# Private Guidings / Mitangelmöglichkeit --- Ich biete



## Honeyball (21. August 2013)

Hier können Angebote von Boardies rein, die Lust und Laune haben, anderen Boardies mal ihr Revier, ihr Gewässer oder auch ihre speziell bevorzugte Angeltechnik vorzustellen.

Es dürfen nur Beiträge gepostet werden, in denen das Guiding-/Mitangelangebot kurz vorgestellt wird.
Um die Sache übersichtlich zu gestalten, soll jedes Posting genau vier Informationspunkte haben:

Region / Gebiet / Gewässer
Angelmethode / Zielfisch
Zeitraum / Termin
Besonderheiten / Bemerkungen

Hier mal ein Beispiel:


			
				Beispiel schrieb:
			
		

> *Region / Gebiet / Gewässer: *Ostsee rund um Fehmarn
> *Angelmethode / Zielfisch: *Driftangeln auf Dorsch und Platte
> *Zeitraum / Termin: *04. bis 18.08.2013
> *Besonderheiten / Bemerkungen:*
> Ich bin diesen Sommer mit meinem eigenen Boot auf dem Campingplatz Wulfener Hals und kann bis zu 2 weitere Angler mitnehmen (Details per PN)

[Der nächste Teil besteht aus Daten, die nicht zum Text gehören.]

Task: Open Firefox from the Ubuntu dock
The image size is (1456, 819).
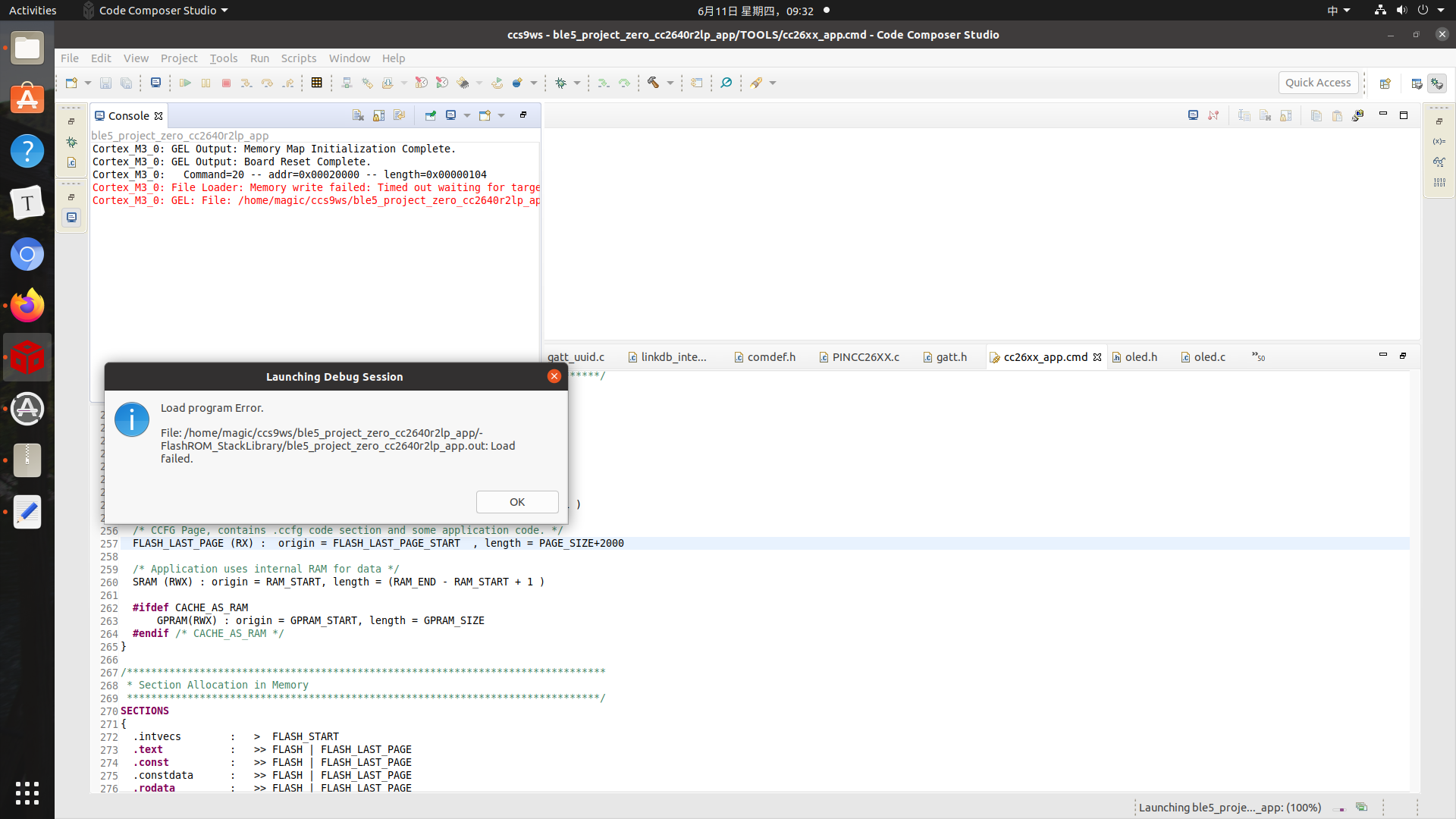Action: [x=27, y=306]
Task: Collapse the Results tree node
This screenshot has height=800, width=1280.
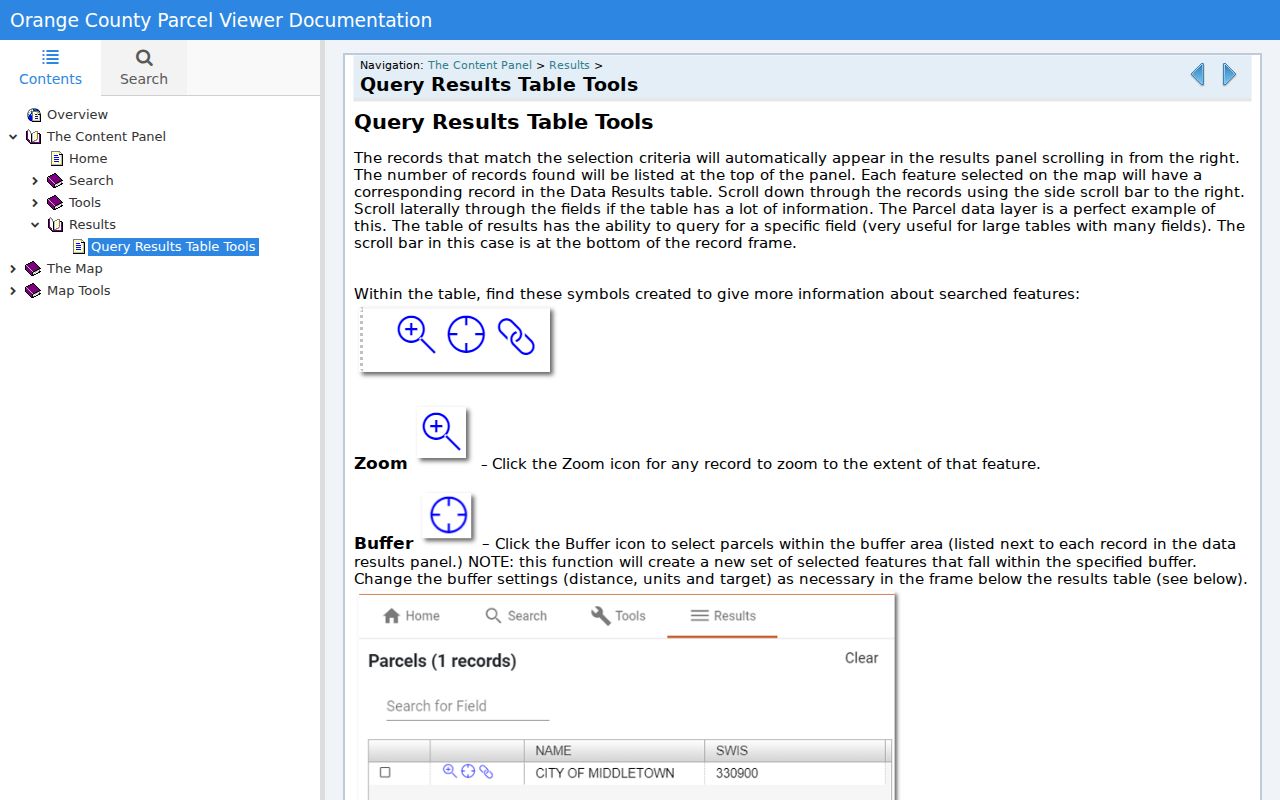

Alle anderen Beiträge, Bemerkungen und Kommentare werden von uns Mods entweder kommentarlos gelöscht oder in das extra zu diesem Zweck erstellte Thema 
OffTopic zu: Private Guidings / Mitangelmöglichkeiten 
verschoben.

Dies ist eine Kontaktbörse für Boardies, die anderen Boardies eine*kostenlose und freiwillige* Unterstützung anbieten und keine Plattform für irgendwelche kommerziellen Guides. Sollte jemand, der hier ein Angebot einstellen, der für seine Dienste in irgendeiner Form bezahlt werden will, so werden wir Mods entsprechend reagieren. Wir bitten daher darum, dass ihr uns informiert, wenn ihr auf ein Angebot geantwortet habt und der Anbieter dann plötzlich mit irgendwelchen Forderungen auf Euch losgeht. Dass entstandene Kosten (z.B. Bootskraftstoff, Köder/Lockmittel, Erlaubnisscheine) geteilt bzw. verrechnet werden, sollte genauso selbstverständlich sein, wie zum Beispiel die Mithilfe beim Reinigen des Bootes, der benutzten Geräte etc. Eine Entlohnung des "Guides" für seine Dienste ist nicht vorgesehen, was nicht heißt, dass es verboten ist, ihn anschließend noch auf 'nen Kaffee oder 'nen Bierchen oder auch 'ne Currywurst einzuladen o.ä.


----------



## Bobster (21. August 2013)

*AW: Private Guidings / Mitangelmöglichkeit --- Ich biete*

Na, dann fange ich auch mal an 

*Region: Sauerland*

*Gewässer: Listertalsperre und Biggesee*

*Methode: Spinnfischen*

*Zeitraum: Wochenende oder nach Absprache Abends*

*Uferangeln-kein Ansitz !*

Mein Boot möchte ich nicht nehmen, wir können uns aber eins leihen. Persönlich mag ich aber kein "Schleppangeln" #c

Einfach 'ne pn schicken und alles weitere können wir dann absprechen.


----------



## Odery (22. August 2013)

*AW: Private Guidings / Mitangelmöglichkeit --- Ich biete*

*Wo: *1.Ratzeburg / 2. OstHollstein

*Gewässer:* 1.Ratzeburger See / 2. Ostsee

*Zielfisch: *

1. Vom Ruderboot aus auf Hecht/Barsch am Ratzeburgersee. (2-25m tief)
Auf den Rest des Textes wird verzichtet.